Quanto mais poder demoníaco absorviam, mais perdiam o seu aspecto dourado e adquiriam uma coloração escura.
Normalmente, seriam pouco efetivas contra o Leviatã verdadeiro, pois foi criado a partir da Escuridão Primordial.
Contudo, contra um farsante, a coisa era diferente. Em pouco tempo, o restante das correntes conseguiram prender os demais membros da criatura.
Eirin, que tinha acabado de ser curada por Sophie, realizou a sua contribuição. O gelo em zero absoluto percorreu as correntes que prendiam os membros do monstro. Por baixo daquele revestimento, seu corpo começou a congelar.
Raizel estendeu o braço para um arco negro com entalhes vermelhos que acabara de se materializar. Olhou para Sophie, que estava esforçando-se para manter o efeito da sua técnica e, por consequência, estava impossibilitada de usar o seu arco.
Se era o caso, então Raizel faria o disparo da flecha no lugar da amiga.
— Aguilhão dos Céus! — A flecha disparada carregava uma quantidade de energia divina descomunal. Em resposta, Klaus também lançou a Chama da Glória.
Uma explosão devastadora e ardente tomou conta do lugar, crepitando de faíscas, ao menos, até Trevor moldar o espaço para concentrar todo o caos nos braços e pernas do monstro.
Quatro furações giraram freneticamente nos membros da criatura. Ela se contorcia tentando se soltar das suas amarras.
Tentativa falha.
Mesmo com tudo aquilo, a sua armadura continuava intacta. Pelo menos, até que o brilho verde da técnica de Sophie desapareceu do seu corpo.
Em instantes, braços e pernas se despedaçaram. Apenas o tronco e a cabeça restaram pairando em pleno ar.
Retenção Temporal.
Diferente da Paralisia Temporal, que congelava algo no tempo, a Retenção congelava o dano do corpo do indivíduo. Enquanto a técnica estivesse ativa, o alvo não sofreria dano. Todavia, quando a técnica era desfeita, todo o dano acumulado seria desencadeado de uma vez só.
Considerando o efeito do choque térmico causado pelo zero absoluto e pelo calor de uma chama divina, até mesmo aquele corpo absurdo de resistente teve que ceder.

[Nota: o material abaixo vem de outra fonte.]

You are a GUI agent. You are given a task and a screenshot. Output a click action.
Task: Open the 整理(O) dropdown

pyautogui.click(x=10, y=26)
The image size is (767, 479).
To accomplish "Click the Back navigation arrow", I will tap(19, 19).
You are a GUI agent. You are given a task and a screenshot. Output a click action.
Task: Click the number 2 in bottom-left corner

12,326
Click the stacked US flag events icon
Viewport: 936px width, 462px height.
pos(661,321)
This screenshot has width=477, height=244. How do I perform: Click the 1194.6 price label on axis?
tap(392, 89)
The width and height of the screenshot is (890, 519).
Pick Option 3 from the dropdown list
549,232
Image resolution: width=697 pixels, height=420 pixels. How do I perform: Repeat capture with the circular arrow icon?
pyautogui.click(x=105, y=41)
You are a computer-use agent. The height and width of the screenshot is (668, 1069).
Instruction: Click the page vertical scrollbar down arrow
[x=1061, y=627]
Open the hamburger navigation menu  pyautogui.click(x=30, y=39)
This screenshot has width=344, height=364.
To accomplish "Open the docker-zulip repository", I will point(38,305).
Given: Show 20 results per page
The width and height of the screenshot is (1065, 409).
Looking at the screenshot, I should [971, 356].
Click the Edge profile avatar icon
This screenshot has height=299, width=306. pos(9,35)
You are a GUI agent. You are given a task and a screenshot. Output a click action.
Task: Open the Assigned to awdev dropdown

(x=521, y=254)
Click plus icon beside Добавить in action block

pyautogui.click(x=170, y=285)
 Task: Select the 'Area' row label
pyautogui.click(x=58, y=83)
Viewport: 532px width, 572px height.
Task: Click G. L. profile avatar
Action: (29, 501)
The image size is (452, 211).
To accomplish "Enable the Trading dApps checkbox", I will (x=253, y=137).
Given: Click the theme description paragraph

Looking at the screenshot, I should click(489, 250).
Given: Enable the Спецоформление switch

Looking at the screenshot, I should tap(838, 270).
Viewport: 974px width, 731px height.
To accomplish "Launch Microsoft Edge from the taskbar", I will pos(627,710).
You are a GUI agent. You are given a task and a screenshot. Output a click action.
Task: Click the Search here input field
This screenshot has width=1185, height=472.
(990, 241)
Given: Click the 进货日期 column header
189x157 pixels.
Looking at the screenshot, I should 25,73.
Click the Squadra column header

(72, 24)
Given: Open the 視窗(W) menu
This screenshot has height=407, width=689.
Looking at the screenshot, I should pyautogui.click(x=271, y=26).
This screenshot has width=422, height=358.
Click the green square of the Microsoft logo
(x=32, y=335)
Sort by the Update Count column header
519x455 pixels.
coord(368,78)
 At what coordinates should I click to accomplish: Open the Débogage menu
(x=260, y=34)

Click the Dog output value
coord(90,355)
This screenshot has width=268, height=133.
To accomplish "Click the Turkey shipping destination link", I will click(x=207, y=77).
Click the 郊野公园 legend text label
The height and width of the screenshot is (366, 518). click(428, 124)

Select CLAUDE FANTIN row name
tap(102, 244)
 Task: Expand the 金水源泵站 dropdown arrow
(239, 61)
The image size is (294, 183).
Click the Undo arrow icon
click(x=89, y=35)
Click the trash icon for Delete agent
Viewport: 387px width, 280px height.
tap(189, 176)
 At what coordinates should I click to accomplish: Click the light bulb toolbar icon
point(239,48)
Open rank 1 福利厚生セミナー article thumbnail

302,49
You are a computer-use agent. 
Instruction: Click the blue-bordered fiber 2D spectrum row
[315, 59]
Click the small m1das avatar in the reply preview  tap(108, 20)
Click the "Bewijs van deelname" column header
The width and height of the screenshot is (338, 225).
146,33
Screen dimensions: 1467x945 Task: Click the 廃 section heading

— Manifeste-se! — Raizel impulsionou-se até o monstro, usando um Círculo de Propulsão. A Espada do Princípio foi desfeita, cedendo o seu lugar para…
Cercado, quebrado e prestes a ser derrotado, o Pseudoleviatã, em um ato de puro desespero, conseguiu organizar as suas primeiras palavras.
Um som rouco e grave foi pronunciado: — Pe-Pesadelo… Eterno!
A um triz de finalizarem tudo, os cinco adversários foram atingidos por uma devastadora onda de choque que abalou o ambiente e os empurrou para trás.
Sem que percebessem, seus músculos relaxaram, suas respirações caíram e, o pior de tudo, suas consciências… se foram.